■ SELECTED EXCERPT
····················

Posts Tagged ‘fast food’


Line Flow vs. Extra-Long French Fries in Foodservice

Tuesday, April 3rd, 2012

Q. What percentage of foodservice sales are line flow French fries versus premium extra-long or long fancy French fries?  Also, what is the percentage of private label vs. branded frozen fries for foodservice?

A. Unfortunately, these are statistics that I do not know.  Each processor keeps their own records and as far as I know it is not accumulated anywhere that an association or board has access to.

Unsubstantiated opinion… line flow far exceeds the volume of premium extra-long and long fancy French fries.  I’d be surprised if the top of the line fries had more than 10-15% of the business.  There just are not that many big potatoes under each plant when harvested to create a lot of long fries.  Bear in mind, that by far the majority of fries end up in foodservice (used to be about 85% versus retail) and that the largest users of frozen fries are McDonald’s, Burger King and Wendy’s.  Even Mc Donald’s specs don’t call for all long fries, even though they know that you can use the same amount of potatoes and long fries will look like a bigger portion.

And, I can’t really help with the private label versus branded.  However, the brands Simplot, McCain, and Lamb Weston dominate any fry production and the largest users of frozen fries are boxed under the labels of the operator companies… McDonald’s, Burger King and Wendy’s.

The real issue operators need to be aware of when they try to cut costs and not use long or medium size fries is that the shorter pieces and often lower solids also mean more fry oil uptake.

McDonald’s Kid’s Meal Changes

Tuesday, September 6th, 2011

Q. What do you think about McDonald’s reducing the portion of the kid’s meal French fries to two ounces and adding apple slices instead?

A. Contrary to what you might think, I don’t have a problem with that. But it is for different reasons. Portion sizes on a lot of menus are too big now. I think kids should experience smaller sizes of food, but a variety of flavors when they order a kid’s meal at a fast food place or a restaurant. By the way, historically fry sizes were much smaller in fast food.

····················

■ INFORMATION SHOWN
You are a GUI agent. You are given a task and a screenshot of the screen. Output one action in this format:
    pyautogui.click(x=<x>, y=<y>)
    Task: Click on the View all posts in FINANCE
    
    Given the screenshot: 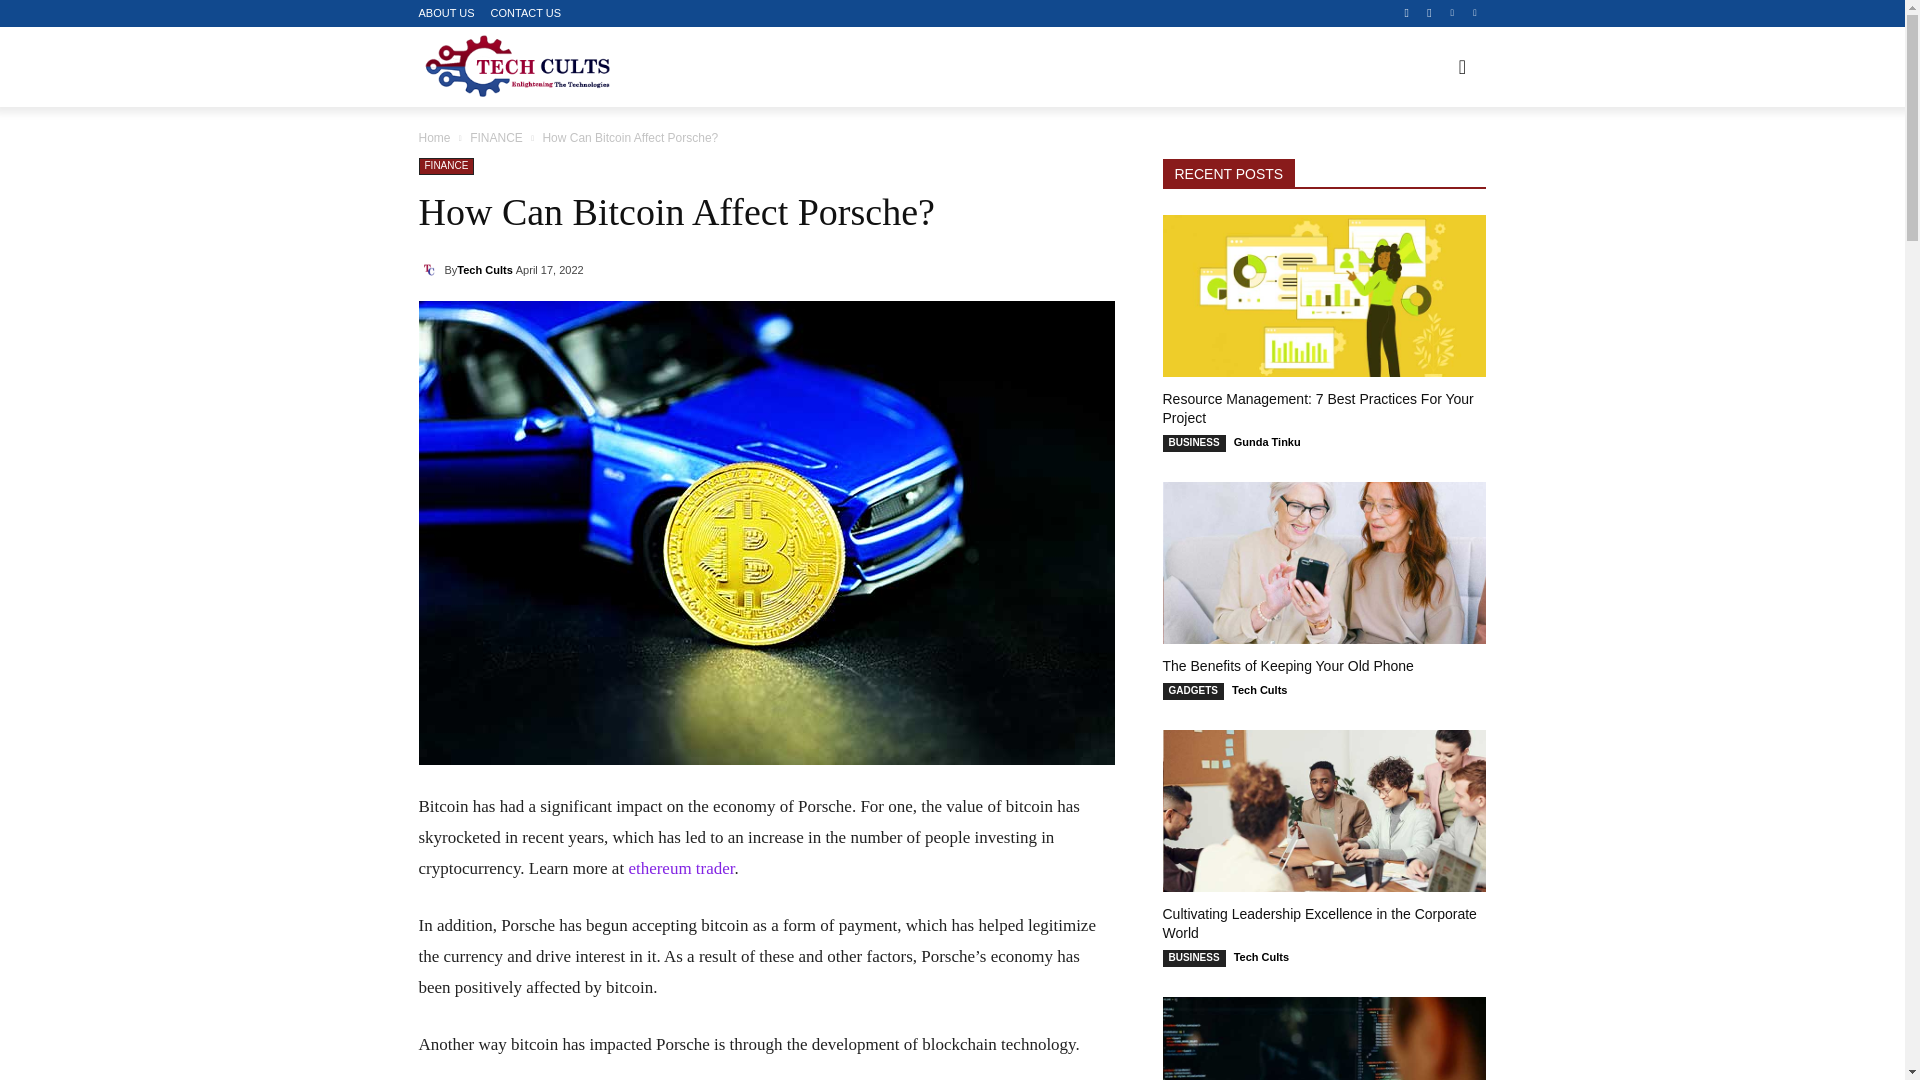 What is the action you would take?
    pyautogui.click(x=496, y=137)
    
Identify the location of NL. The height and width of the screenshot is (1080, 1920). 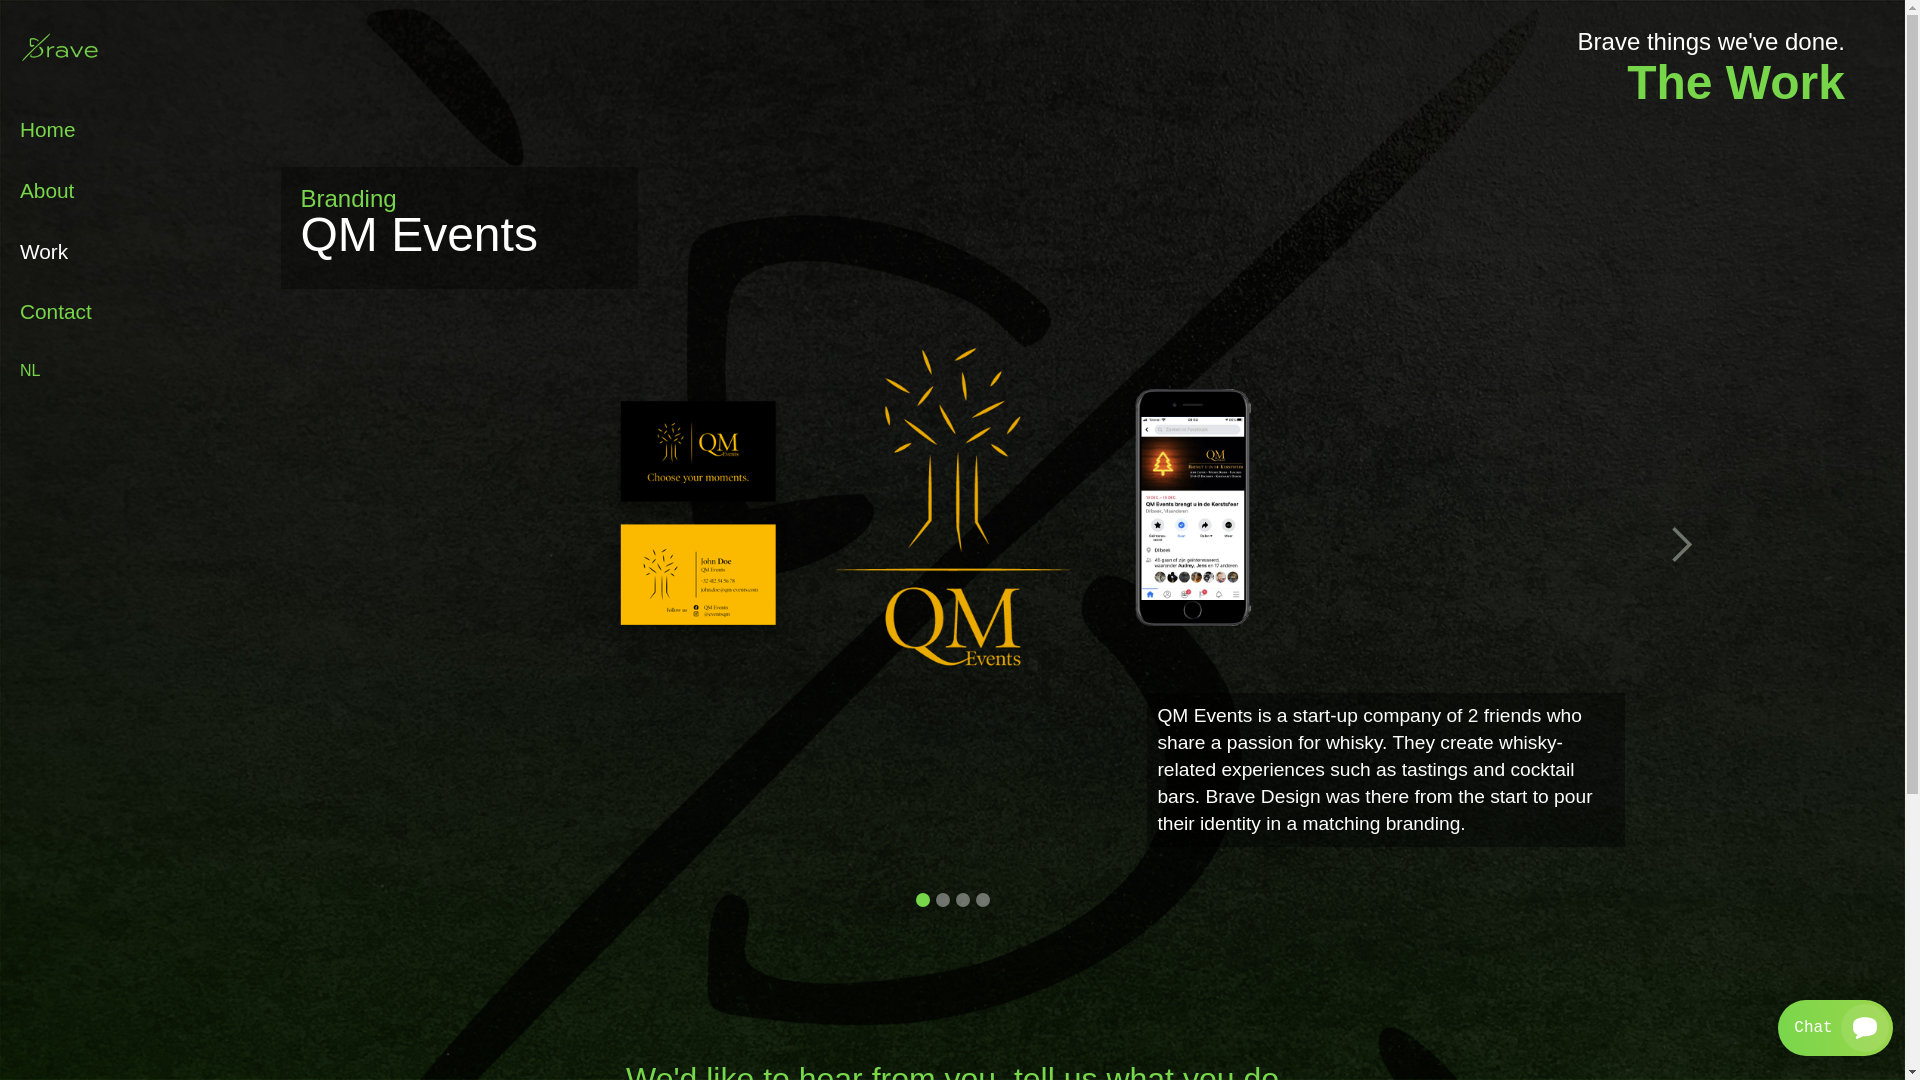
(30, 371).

····················

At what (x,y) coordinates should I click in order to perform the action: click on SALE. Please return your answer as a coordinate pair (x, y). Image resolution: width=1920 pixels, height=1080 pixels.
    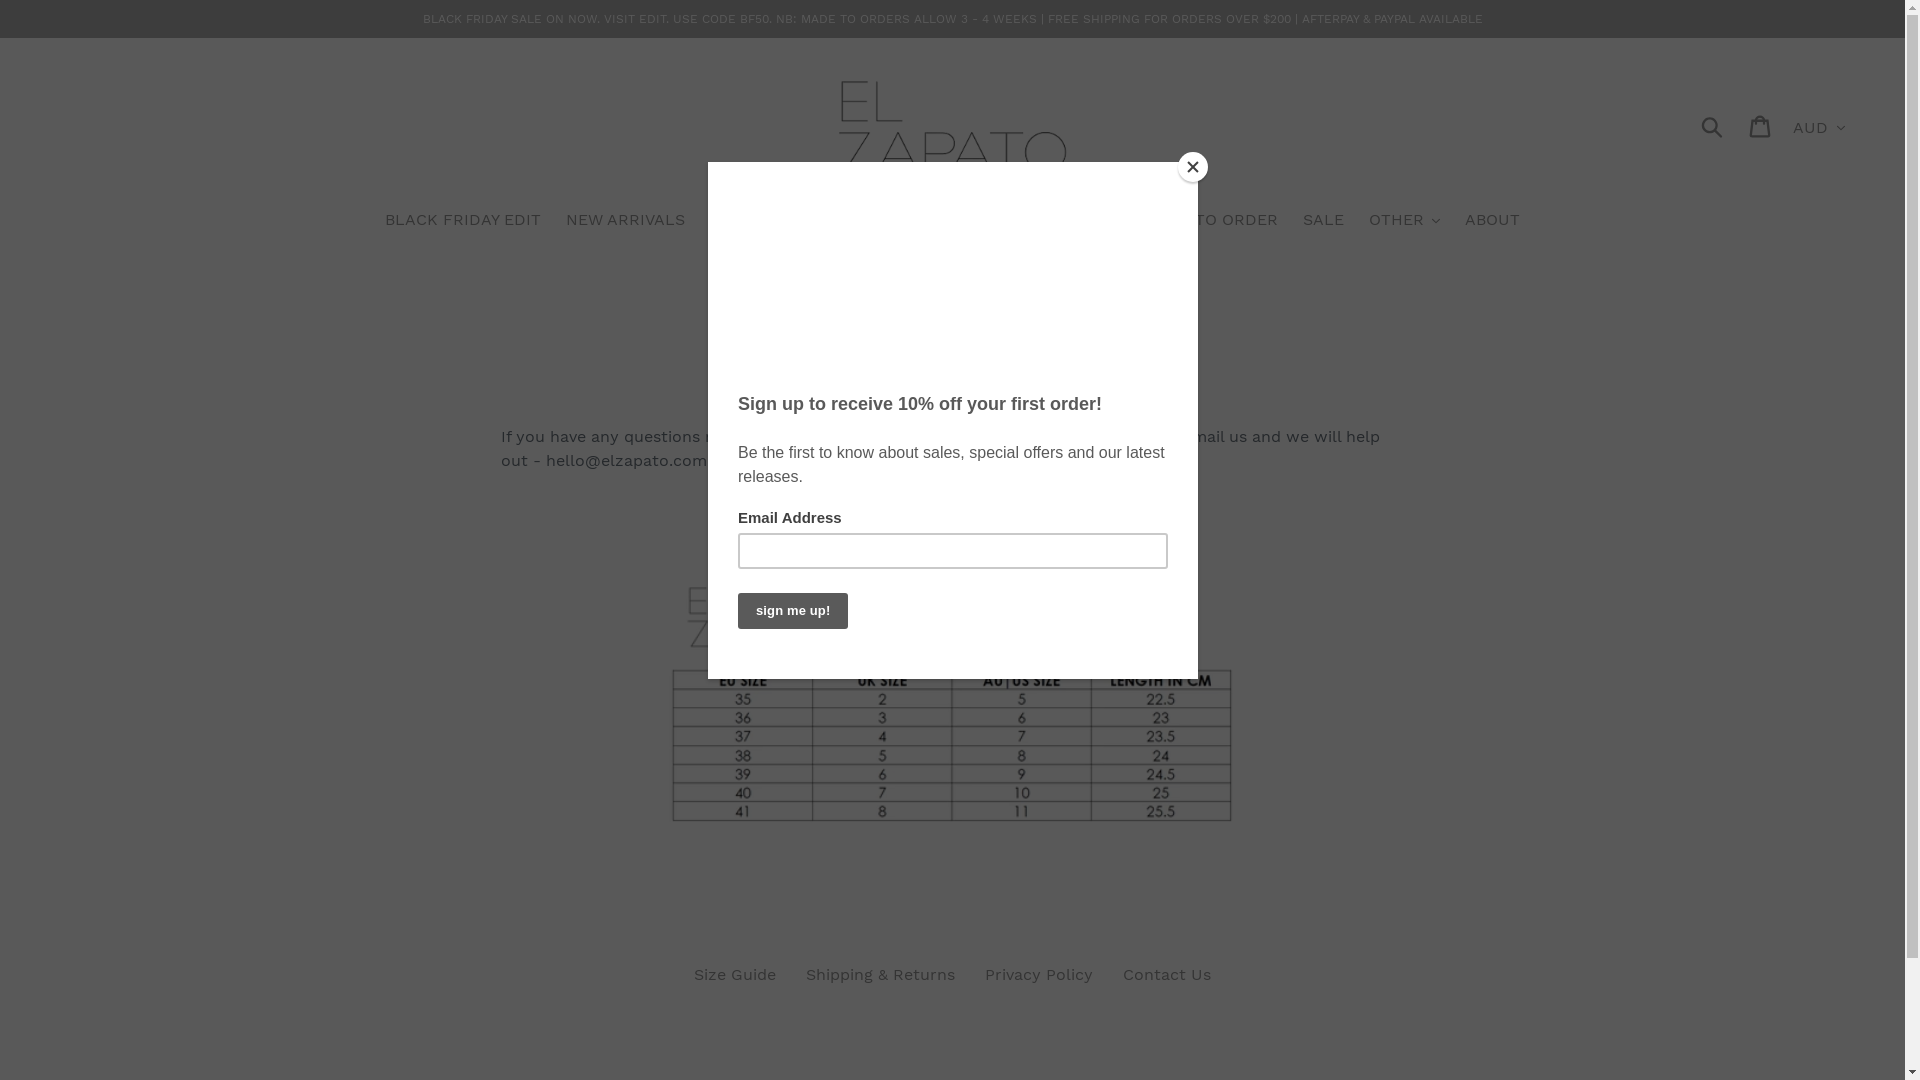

····················

■ GOAL
Print the French fry posts in full, word for word. Work only from the French fry posts, not from the data.

■ COMPLETE ANSWER
Posts Tagged ‘fast food’


Line Flow vs. Extra-Long French Fries in Foodservice

Tuesday, April 3rd, 2012

Q. What percentage of foodservice sales are line flow French fries versus premium extra-long or long fancy French fries?  Also, what is the percentage of private label vs. branded frozen fries for foodservice?

A. Unfortunately, these are statistics that I do not know.  Each processor keeps their own records and as far as I know it is not accumulated anywhere that an association or board has access to.

Unsubstantiated opinion… line flow far exceeds the volume of premium extra-long and long fancy French fries.  I’d be surprised if the top of the line fries had more than 10-15% of the business.  There just are not that many big potatoes under each plant when harvested to create a lot of long fries.  Bear in mind, that by far the majority of fries end up in foodservice (used to be about 85% versus retail) and that the largest users of frozen fries are McDonald’s, Burger King and Wendy’s.  Even Mc Donald’s specs don’t call for all long fries, even though they know that you can use the same amount of potatoes and long fries will look like a bigger portion.

And, I can’t really help with the private label versus branded.  However, the brands Simplot, McCain, and Lamb Weston dominate any fry production and the largest users of frozen fries are boxed under the labels of the operator companies… McDonald’s, Burger King and Wendy’s.

The real issue operators need to be aware of when they try to cut costs and not use long or medium size fries is that the shorter pieces and often lower solids also mean more fry oil uptake.

McDonald’s Kid’s Meal Changes

Tuesday, September 6th, 2011

Q. What do you think about McDonald’s reducing the portion of the kid’s meal French fries to two ounces and adding apple slices instead?

A. Contrary to what you might think, I don’t have a problem with that. But it is for different reasons. Portion sizes on a lot of menus are too big now. I think kids should experience smaller sizes of food, but a variety of flavors when they order a kid’s meal at a fast food place or a restaurant. By the way, historically fry sizes were much smaller in fast food.